Cardinality (one-to-many)

By default, when a foreign key is defined without cardinality configuration, Data Caterer applies a 1:1 mapping where the child record count is adjusted to match the parent record count. To generate multiple child records per parent (e.g. 5 orders per customer), you must configure cardinality on the target relation.

Default behavior (1:1)

Without cardinality, the child count is adjusted to equal the parent count, regardless of the records value you set on the child step.

customers (3 records)          orders (3 records, adjusted from requested 20)
+-------------+----------+    +----------+-------------+--------+
| customer_id | name     |    | order_id | customer_id | amount |
+-------------+----------+    +----------+-------------+--------+
| CUST001     | Alice    |    | ORD001   | CUST001     | 150.00 |
| CUST002     | Bob      |    | ORD002   | CUST002     | 200.00 |
| CUST003     | Carol    |    | ORD003   | CUST003     | 75.00  |
+-------------+----------+    +----------+-------------+--------+

Fixed ratio

Use ratio to specify an exact number of child records per parent. For example, ratio: 5.0 generates exactly 5 orders per customer.
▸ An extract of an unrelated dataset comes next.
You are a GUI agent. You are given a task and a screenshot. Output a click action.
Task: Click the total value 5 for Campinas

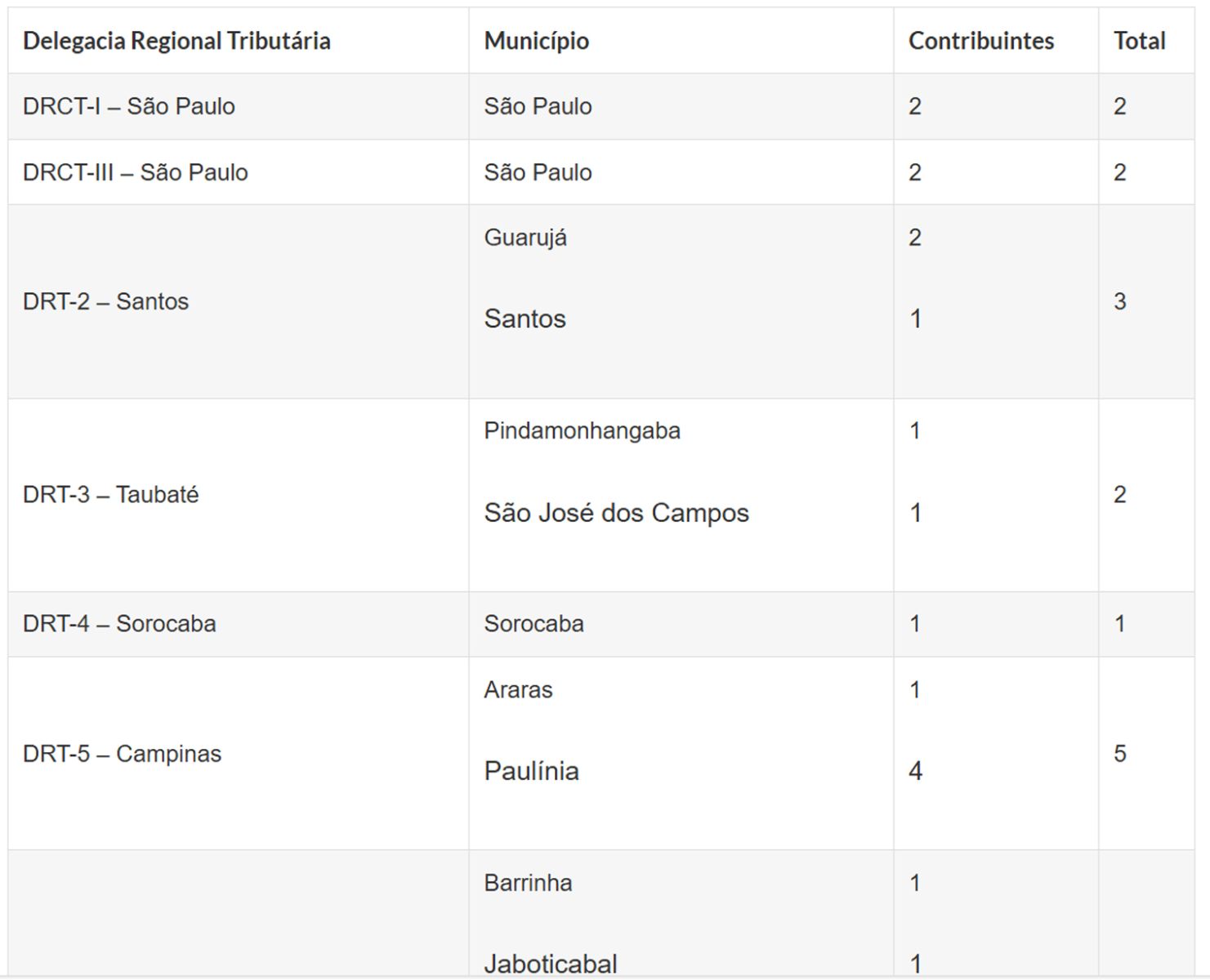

customers (3 records)          orders (15 records = 3 x 5)
+-------------+----------+    +----------+-------------+--------+
| customer_id | name     |    | order_id | customer_id | amount |
+-------------+----------+    +----------+-------------+--------+
| CUST001     | Alice    |    | ORD001   | CUST001     | 150.00 |
| CUST002     | Bob      |    | ORD002   | CUST001     | 200.00 |
| CUST003     | Carol    |    | ORD003   | CUST001     | 75.00  |
+-------------+----------+    | ORD004   | CUST001     | 300.00 |
                              | ORD005   | CUST001     | 50.00  |
                              | ORD006   | CUST002     | 120.00 |
                              | ORD007   | CUST002     | 80.00  |
                              | ORD008   | CUST002     | 210.00 |
                              | ORD009   | CUST002     | 95.00  |
                              | ORD010   | CUST002     | 175.00 |
                              | ORD011   | CUST003     | 60.00  |
                              | ORD012   | CUST003     | 340.00 |
                              | ORD013   | CUST003     | 110.00 |
                              | ORD014   | CUST003     | 225.00 |
                              | ORD015   | CUST003     | 190.00 |
                              +----------+-------------+--------+

JavaScalaYAML

plan().addForeignKeyRelationship(
  postgresCustomers, "customer_id",
  List.of(Map.entry(postgresOrders, "customer_id")),
  new CardinalityConfig().ratio(5.0)
);

plan.addForeignKeyRelationship(
  postgresCustomers, "customer_id",
  List(postgresOrders -> "customer_id"),
  CardinalityConfig(ratio = Some(5.0))
)

foreignKeys:
  - source:
      dataSource: "my_postgres"
      step: "customers"
      fields: ["customer_id"]
    generate:
      - dataSource: "my_postgres"
        step: "orders"
        fields: ["customer_id"]
        cardinality:
          ratio: 5.0

Bounded range (min/max)

Use min and max to generate a variable number of child records per parent. Each parent will get between min and max children.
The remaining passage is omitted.